--- EXTRACTED TEXT ---
21 Facts About Hugh Hudson

1.

Hugh Hudson was among a generation of British directors who would begin their career making documentaries and television commercials before going on to have success in films.

2.

Hugh Hudson was born at 27 Welbeck Street, London, the son and only child of Michael Donaldson-Hudson and his second wife Jacynth Mary Ellerton, from Cheswardine in rural northeast Shropshire.

3.

Hugh Hudson was sent to boarding school in 1942 at the age of six, and thereafter was educated at Eton College.

4.

Hugh Hudson began his National Service in the Dragoon Guards from 28 January 1956, reaching the rank of second lieutenant and remained as a lieutenant in the Army Reserve of Officers until he was discharged on 16 January 1960.

5.

Hugh Hudson produced, among others, the documentaries A for Apple, which won a Screenwriters' Guild Award, and The Tortoise and the Hare, which was nominated for a BAFTA Award.

6.

Hugh Hudson emerged with much success in the 1960s, winning many awards and pioneering a new graphic style for documentary and advertising films.

7.

Hugh Hudson then began a career in advertising, producing and directing many television commercials.

8.

Hugh Hudson worked alongside Alan Parker, Ridley and Tony Scott for Ridley Scott Associates, a British film and commercial production company founded in 1968.

9.
--- DATASET EXCERPTS ---
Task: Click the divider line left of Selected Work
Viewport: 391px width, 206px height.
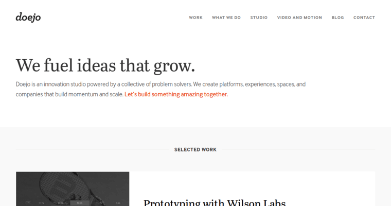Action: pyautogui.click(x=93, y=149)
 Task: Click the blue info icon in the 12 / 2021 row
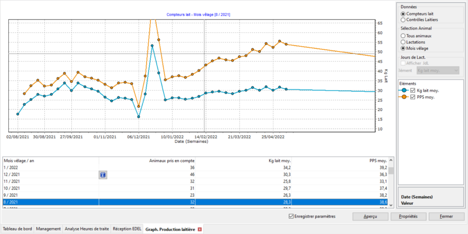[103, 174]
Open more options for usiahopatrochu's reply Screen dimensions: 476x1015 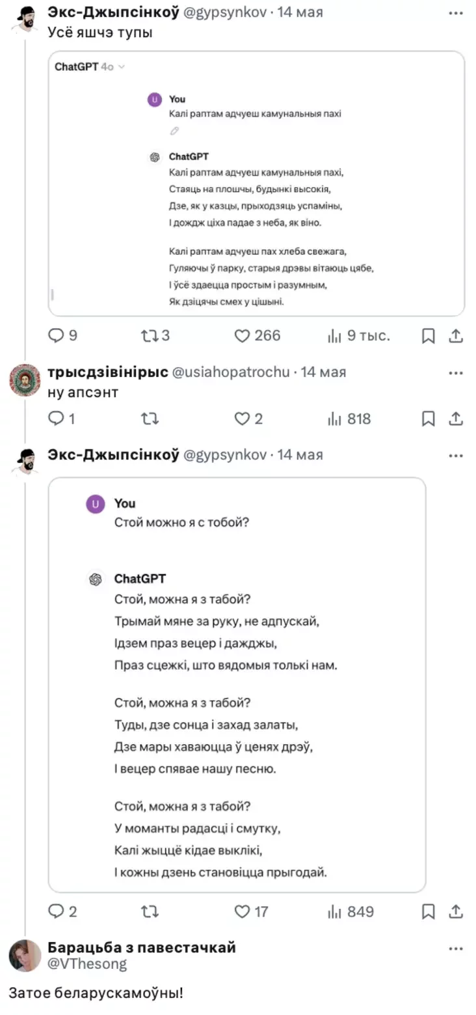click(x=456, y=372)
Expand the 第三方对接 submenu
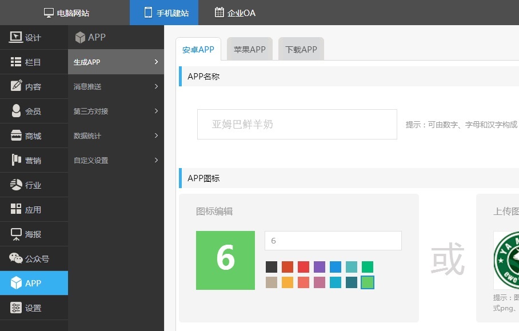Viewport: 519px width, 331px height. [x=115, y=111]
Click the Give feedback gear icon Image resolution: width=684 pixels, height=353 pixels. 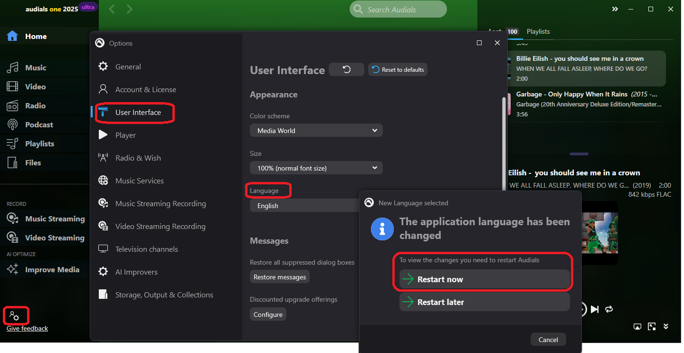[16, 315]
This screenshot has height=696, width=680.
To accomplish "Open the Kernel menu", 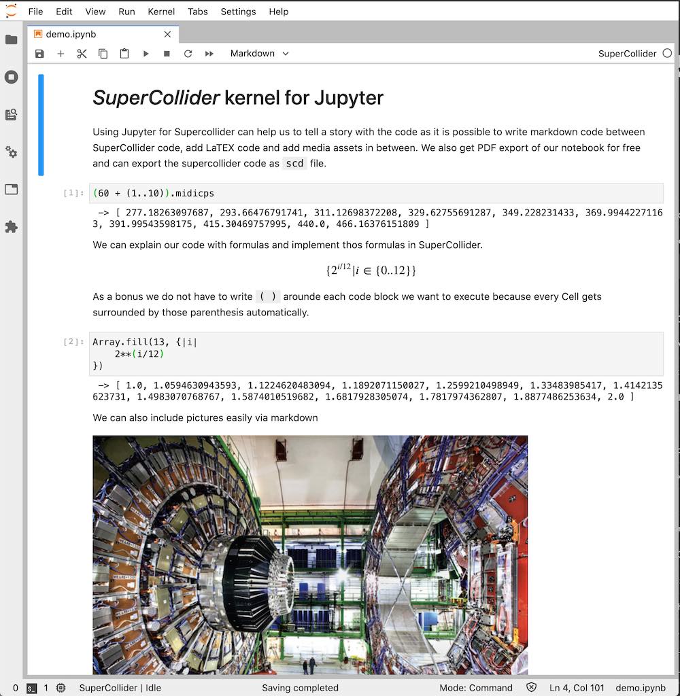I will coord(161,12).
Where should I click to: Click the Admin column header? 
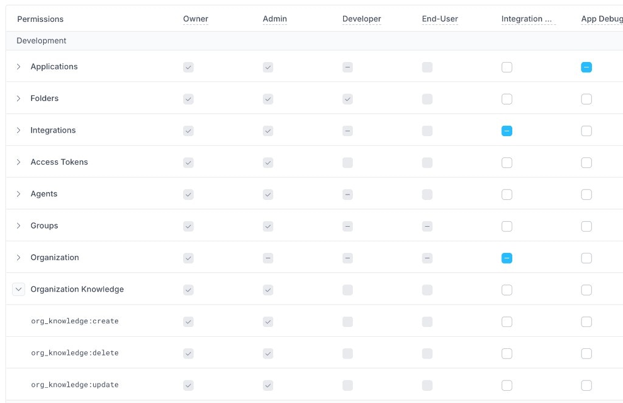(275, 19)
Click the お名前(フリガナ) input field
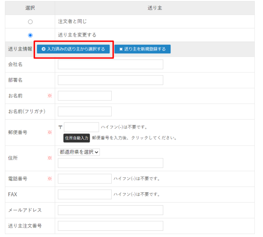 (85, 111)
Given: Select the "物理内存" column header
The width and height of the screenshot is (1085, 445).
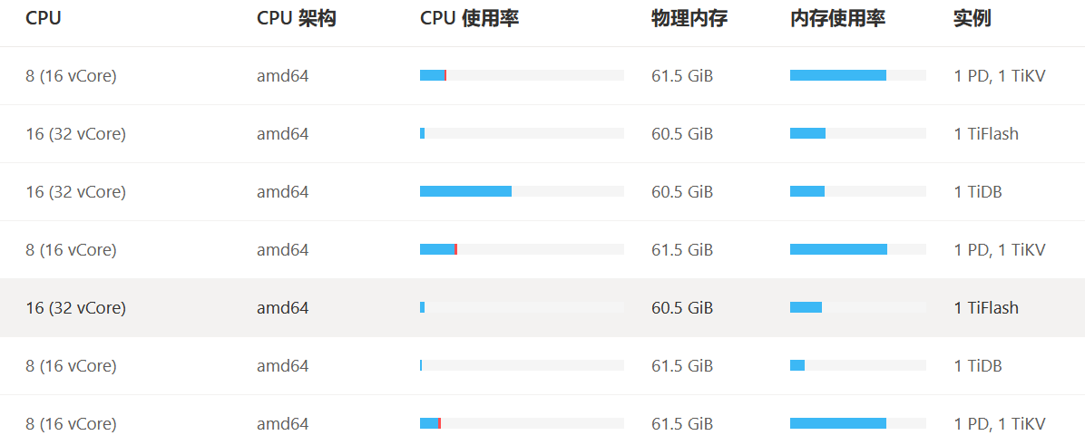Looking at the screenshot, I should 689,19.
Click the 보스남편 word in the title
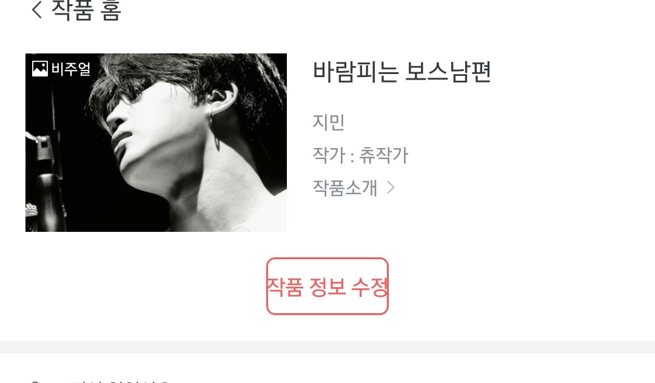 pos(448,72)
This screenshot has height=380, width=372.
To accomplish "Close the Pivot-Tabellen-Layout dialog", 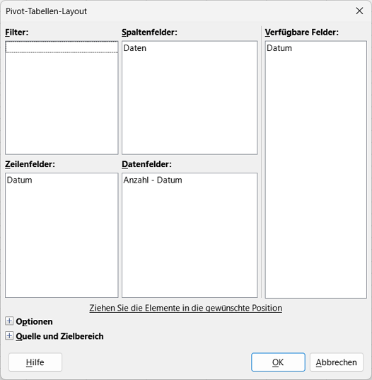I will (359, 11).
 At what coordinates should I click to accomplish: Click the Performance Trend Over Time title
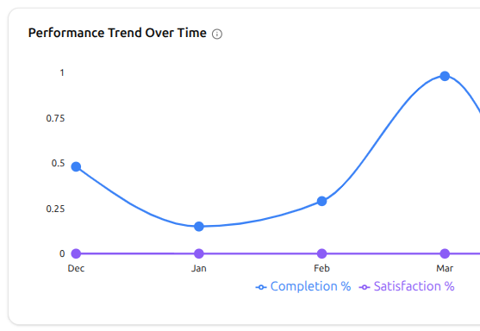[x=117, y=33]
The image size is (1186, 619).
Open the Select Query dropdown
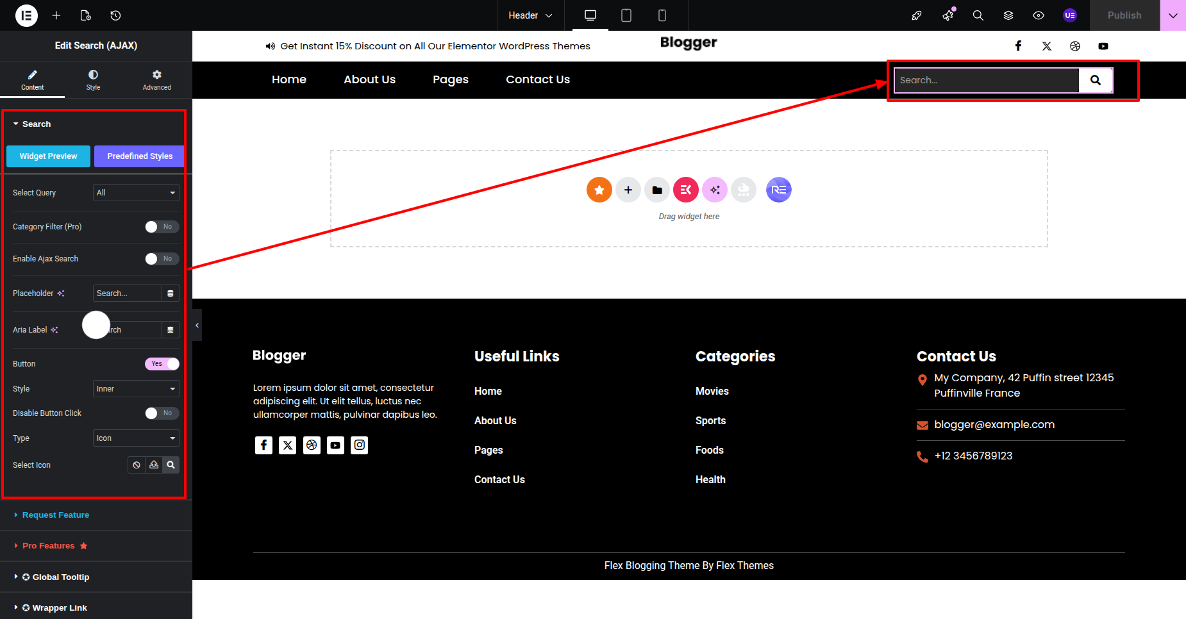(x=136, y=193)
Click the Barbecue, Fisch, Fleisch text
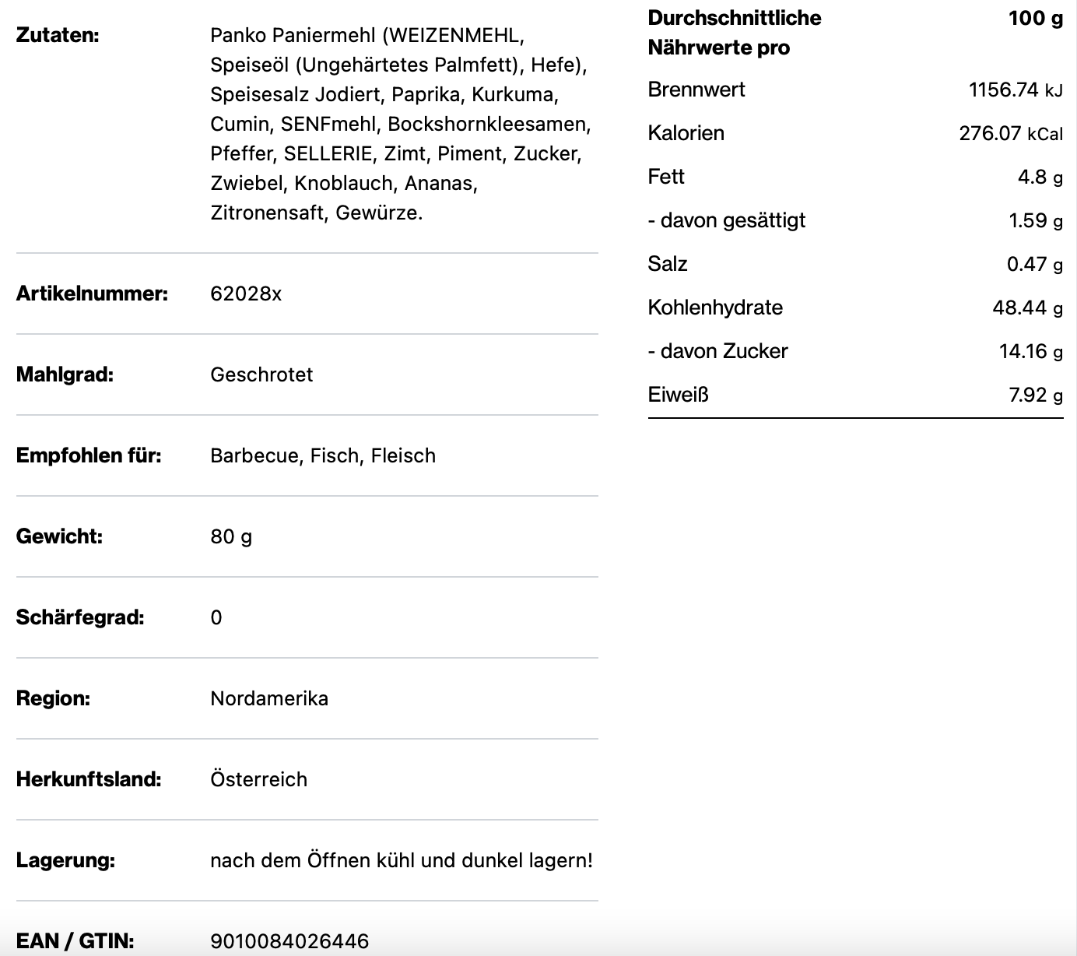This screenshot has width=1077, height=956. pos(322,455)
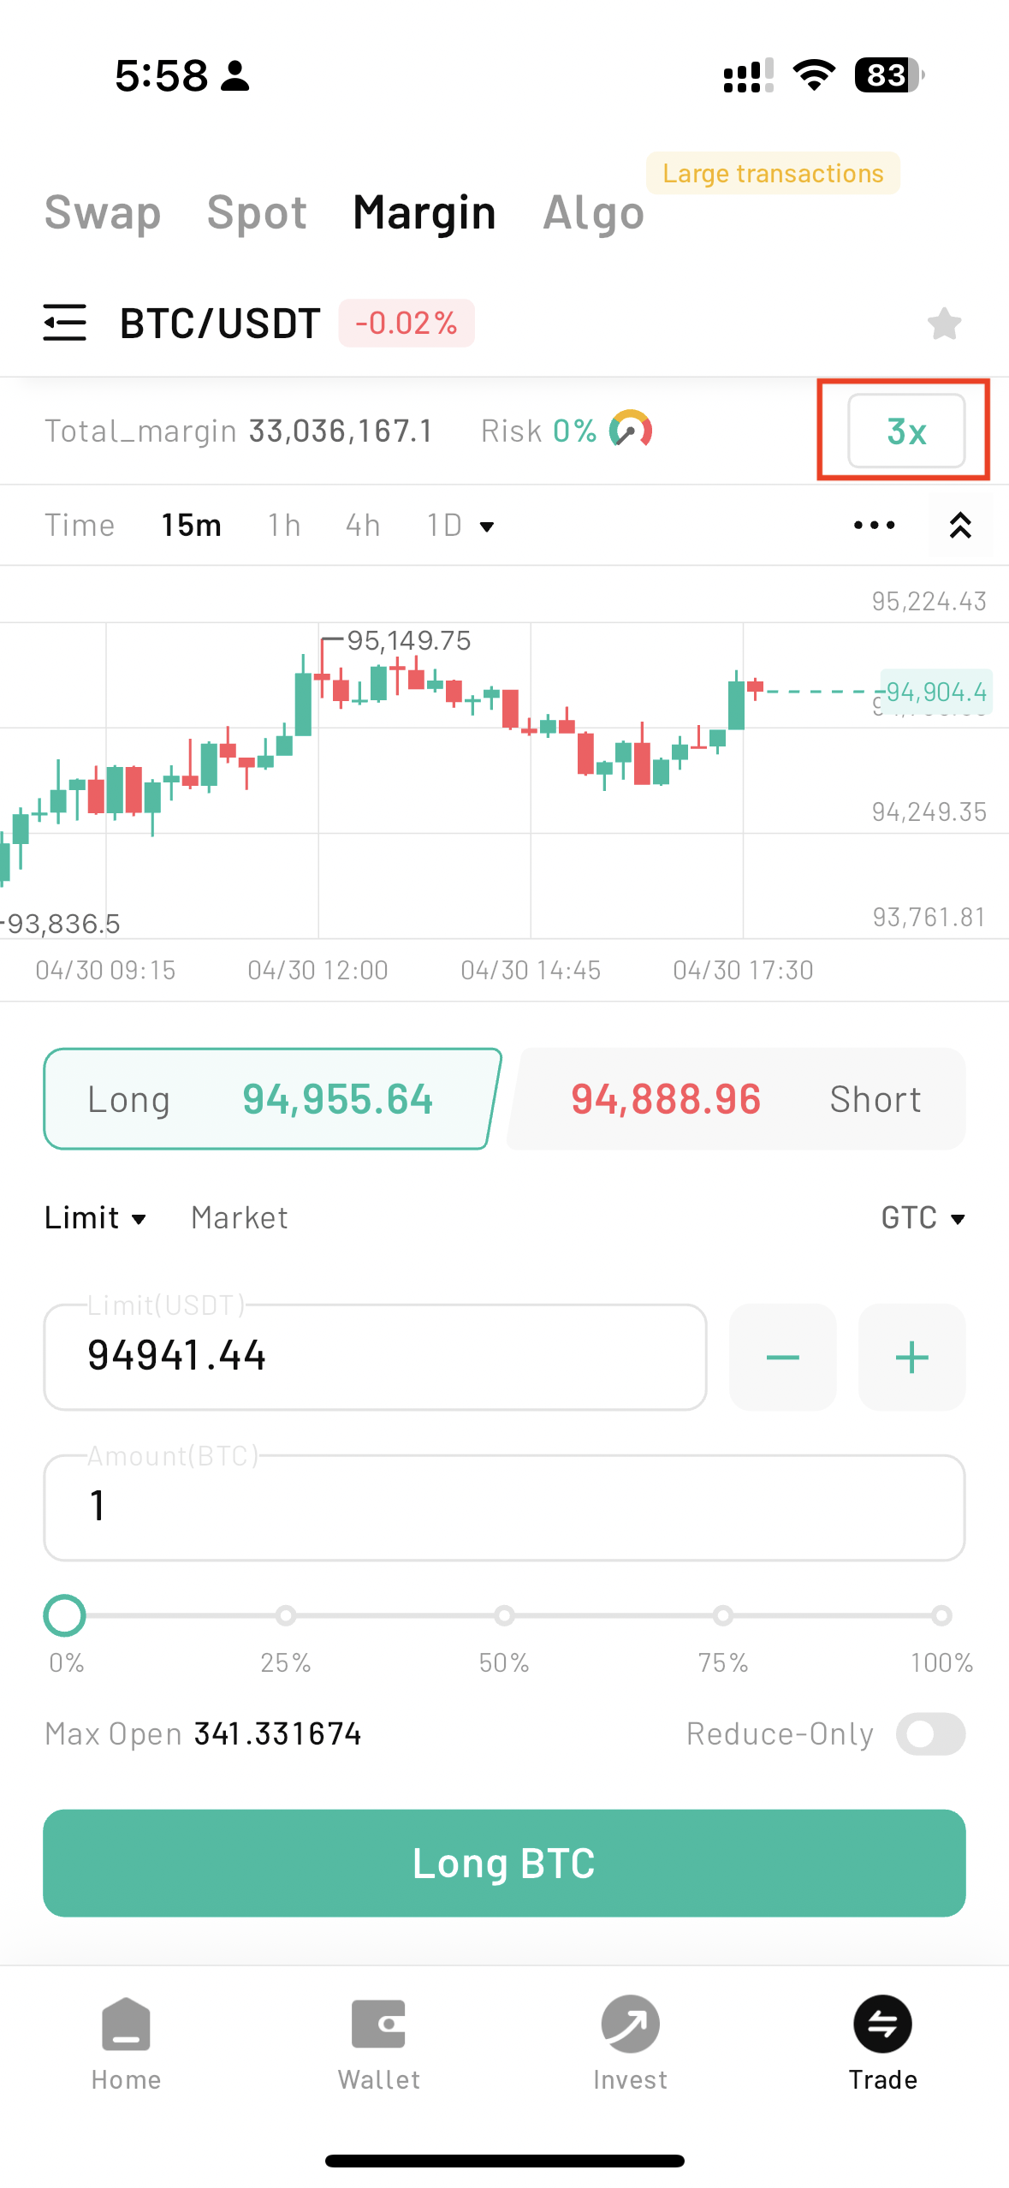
---
**ACTION ITEM A**.
Answer these from the Hugh Hudson facts:
(i) At what street address was Hugh Hudson born?
(ii) How old was he when he was sent to boarding school?
(iii) On what date was he discharged from the Army Reserve of Officers?
**ACTION ITEM B**. Please rewrite everything from "Hugh Hudson began" down to "and advertising films." in the Hugh Hudson facts, swapping "BAFTA Award" for "Golden Globe".
**ACTION ITEM C**. Sum up the Hugh Hudson facts in two sentences.
Rely only on the Hugh Hudson facts for your answers.

**EXERCISE ANSWER A**.
(i) 27 Welbeck Street, London
(ii) Six
(iii) 16 January 1960

**EXERCISE ANSWER B**.
Hugh Hudson began his National Service in the Dragoon Guards from 28 January 1956, reaching the rank of second lieutenant and remained as a lieutenant in the Army Reserve of Officers until he was discharged on 16 January 1960.

5.

Hugh Hudson produced, among others, the documentaries A for Apple, which won a Screenwriters' Guild Award, and The Tortoise and the Hare, which was nominated for a Golden Globe.

6.

Hugh Hudson emerged with much success in the 1960s, winning many awards and pioneering a new graphic style for documentary and advertising films.

**EXERCISE ANSWER C**. Hugh Hudson belonged to a generation of British directors who started out in documentaries and television commercials before finding success in films. He was born in London, educated at Eton College and did National Service in the Dragoon Guards, and he later produced documentaries such as A for Apple and worked with Alan Parker, Ridley and Tony Scott at Ridley Scott Associates.